Perhaps it was viewing a collection of funeral memorabilia (see Memorable Memorials)as well as an artistic display of Freida Warther’s buttons located at the Warther Museum and Gardens, that sparked the idea of writing about things, other than thoughts, that I’ve collected.The first things I can remember collecting were cancelled stamps beginning with a 1/2 cent stamp found on an envelope in Grandma’s attic, Lincoln Wheat Pennies, and porcelain horse figurines. The stamps and pennies were treasures that I accumulated just by paying attention to what passed through my hands. The horses were purchased with my own money and proudly displayed, then later passed along to a friend with a similar collection.
Not all collections are displayed. Some are kept in secret places to be discovered from time to time and delighted in once again. Just the other day, I pulled the rubber band off the bundle of love letters my husband sent during our dating days and was reminded of days gone by. Photo collections from our kids’ childhoods are carefully stored in albums, ensuring that the memories don’t fade away. When they were young boys, I subscribed to Family Fun Magazine. Just last year, I leafed through the pile of issues, tearing out a few pages before recycling the magazines. These days I subscribe to Cooking Light and tear out a couple of recipes each month to add to my recipe collection. My other utilitarian collections include crochet patterns and flute music.

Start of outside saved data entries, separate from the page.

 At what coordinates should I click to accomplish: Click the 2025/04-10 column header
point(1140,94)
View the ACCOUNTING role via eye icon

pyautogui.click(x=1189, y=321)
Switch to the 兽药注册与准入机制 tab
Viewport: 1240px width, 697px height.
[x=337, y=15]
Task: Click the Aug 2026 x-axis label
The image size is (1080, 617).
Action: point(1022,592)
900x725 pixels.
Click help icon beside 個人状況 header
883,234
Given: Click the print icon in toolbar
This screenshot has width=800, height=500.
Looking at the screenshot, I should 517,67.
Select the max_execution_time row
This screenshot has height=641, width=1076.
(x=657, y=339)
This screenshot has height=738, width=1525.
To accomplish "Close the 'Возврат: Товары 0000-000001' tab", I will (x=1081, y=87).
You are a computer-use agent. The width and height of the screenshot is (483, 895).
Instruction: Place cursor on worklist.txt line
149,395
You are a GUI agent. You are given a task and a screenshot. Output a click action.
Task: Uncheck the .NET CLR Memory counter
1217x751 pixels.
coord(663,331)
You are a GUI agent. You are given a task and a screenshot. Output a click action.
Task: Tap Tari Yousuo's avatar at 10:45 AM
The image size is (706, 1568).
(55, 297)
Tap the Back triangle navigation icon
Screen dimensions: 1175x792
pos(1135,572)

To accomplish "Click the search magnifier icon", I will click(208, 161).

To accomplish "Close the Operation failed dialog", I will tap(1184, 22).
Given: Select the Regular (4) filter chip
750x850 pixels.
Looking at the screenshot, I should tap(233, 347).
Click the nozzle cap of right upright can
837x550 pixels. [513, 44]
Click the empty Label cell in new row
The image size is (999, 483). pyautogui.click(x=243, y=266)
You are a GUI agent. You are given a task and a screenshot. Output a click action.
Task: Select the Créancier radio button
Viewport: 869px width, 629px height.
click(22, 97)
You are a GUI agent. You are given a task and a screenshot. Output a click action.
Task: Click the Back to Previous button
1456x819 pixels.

The value of my collections is much more sentimental than material. I love to pick up a souvenir when on a trip, and have gathered bells from some states we’ve visited. The Rooster bell with salt and pepper shakers is from my mom’s large collection of sets that she has been parting with.
It’s nice when someone you love has a collection. When Mom was collecting a set of animal salt and peppers for each letter of the alphabet. I experienced the thrill of the hunt, locating a pair of Quails. With a sister collecting clowns, I would buy or crochet one for her from time to time. She has narrowed the collection to Emmitt Kelly Jr. figures, so I keep my eyes open for his sad face at antique stores . With a son who loves Nintendo’s Mario collectables, it has been fun to present him with a hard-to-find figure once in a while. As a kid of the 90s, Kyle also enjoyed the Beanie Baby craze and I gathered a selection of red, white, and blue bears to add to my Americana decor. Interesting fact: those who collect teddy bears are called Arctophiles.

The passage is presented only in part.